# Din, Tarih, İlim, Müzik... > Öz Türkçe isimler ve Anlamları >  Öz Türkçe değil, özenli Türkçe

## ceydaaa

Ottawa Üniversitesi'nden Emeritüs Profesör Tuncer Ören, Türkçe'nin bilişim dili olmasını sağlamak için özenli bir Türkçe kullanımını sağlamak gerektiğini söyledi. "Öz Türkçe değil, özenli bir Türkçe kullanmalıyız" diyen Ören, "Bilişim motor bir sektör. Bu sektörde yapacaklarınız, diğer sektörlere de örnek olabilir" Şeklinde konuştu.

Bilişim sektöründe yabancı kelime ve kavramların kullanılmasının yanlışlığına dikkat çeken Ören, "Bu terimlerin kullanılma nedenleri, Türkçe'lerinin olmamaları değil.
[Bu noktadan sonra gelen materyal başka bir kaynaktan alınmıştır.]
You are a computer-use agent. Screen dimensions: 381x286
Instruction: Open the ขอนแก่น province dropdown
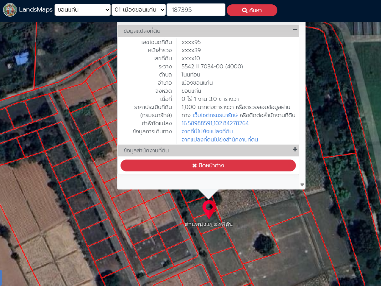82,10
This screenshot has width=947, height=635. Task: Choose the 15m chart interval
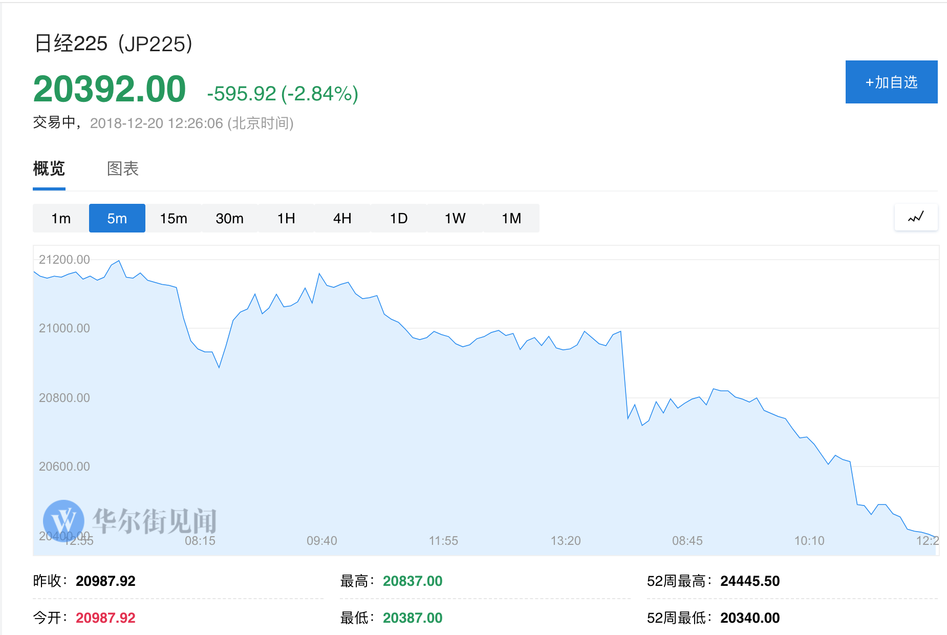pyautogui.click(x=174, y=218)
Dil veya kalem sürçmesi sonucu, yabancı kelime ve kavramları kullanıyoruz" dedi.

Türk bilişim öncülerinin, bilgi işlem terimini kullandıklarında, Batı'da buna karşılık 'veri işlem' kavramının kullanılmakta olduğunu hatırlatan Ören, Batılı bilişimcilerin 'bilgi işlem' kavramını daha sonra keşfettiğini, Türkiye'nin bu konuda terim üretmekte daha başarılı olduğunu söyledi.

Bilişim konusunda Türkçe iletişim yapabilen bir Türkiye için Türkiye Bilişim Vakfı olarak "Özenli Türkçe Çalışma Grubu" kurulduğunu hatırlatan Ören, bu çalışma grubunun dilimize giren bilişim terimlerine Türkçe karşılıklar tavsiye etmek için çalıştığını kaydetti.

----------